Workplace-Based Entrustment Scales for the Core EPAs: A Multisite Comparison of Validity Evidence for Two Proposed Instruments Using Structured Vignettes and Trained Raters

Citation:

Michael S Ryan, Asra R Khan, Yoon Soo Park, Cody Chastain, Carrie Phillipi, Sally A Santen, Beth A Barron, Vivian Obeso, and Sandra L Yingling. 2021. “Workplace-Based Entrustment Scales for the Core EPAs: A Multisite Comparison of Validity Evidence for Two Proposed Instruments Using Structured Vignettes and Trained Raters.” Acad Med.

Abstract:

PURPOSE: In undergraduate medical education (UME), competency-based medical education has been operationalized through the thirteen Core Entrustable Professional Activities for Entering Residency (Core EPAs). Direct observation in the workplace using rigorous, valid, reliable measures is required to inform summative decisions about graduates' readiness for residency. The purpose of this study is to investigate the validity evidence of two proposed workplace-based entrustment scales. METHOD: The authors of this multisite, randomized, experimental study used structured vignettes and experienced raters to examine validity evidence of the Ottawa scale and the UME supervisory tool (Chen scale) in 2019. The authors used a series of 8 cases (6 developed de novo) depicting learners at pre-entrustable (less-developed) and entrustable (more-developed) skill levels across 5 Core EPAs. Participants from Core EPA pilot institutions rated learner performance using either the Ottawa or Chen scale. The authors used descriptive statistics and analysis of variance to examine data trends and compare ratings, conducted inter-rater reliability and generalizability studies to evaluate consistency among participants, and performed a content analysis of narrative comments. RESULTS: Fifty clinician-educators from 10 institutions participated, yielding 579 discrete EPA assessments. Both the Ottawa and Chen scales differentiated between less- and more-developed skill levels (P < .001). The interclass correlation was good to excellent for all EPAs using Ottawa (range = .68-.91) and fair to excellent using Chen (range = .54-.83).
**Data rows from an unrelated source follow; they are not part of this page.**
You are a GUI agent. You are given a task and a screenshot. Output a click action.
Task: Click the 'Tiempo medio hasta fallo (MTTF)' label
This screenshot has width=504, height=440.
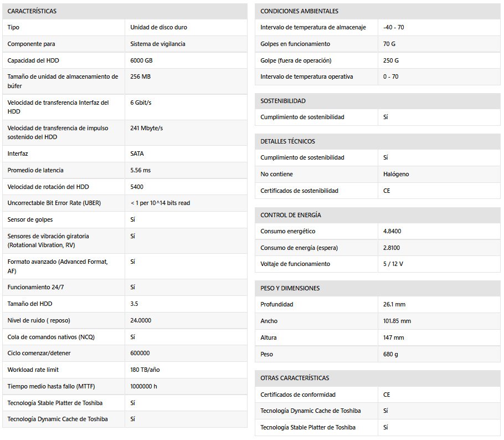pos(52,386)
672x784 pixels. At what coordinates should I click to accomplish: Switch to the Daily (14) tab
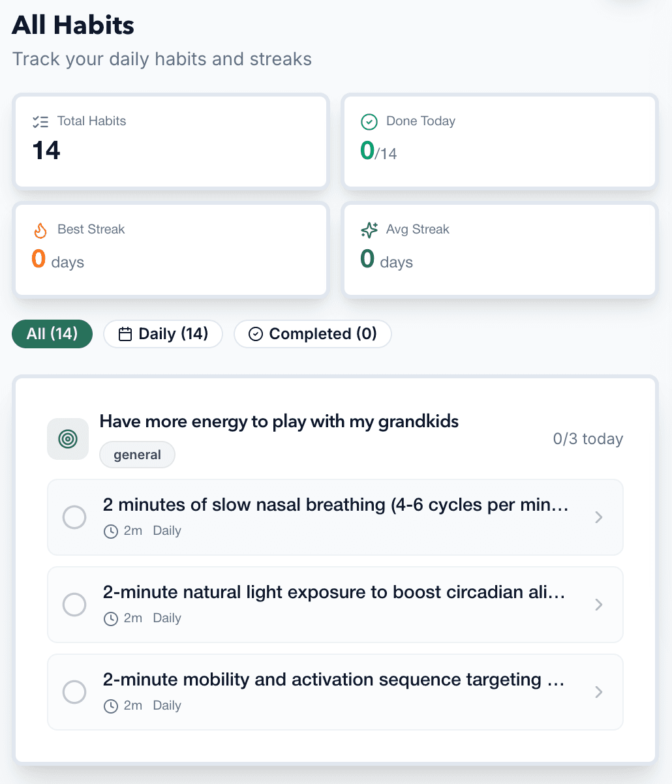163,334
Generalizability analysis revealed substantial variance in ratings attributable to the learner-EPA interaction (59.6% for Ottawa; 48.9% for Chen) suggesting variability for ratings was appropriately associated with performance on individual EPAs. CONCLUSIONS: In a structured setting, both the Ottawa and Chen scale distinguished between pre-entrustable and entrustable learners; however, the Ottawa scale demonstrated more desirable characteristics. These findings represent a critical step forward in developing valid, reliable instruments to measure learner progression toward entrustment for the Core EPAs.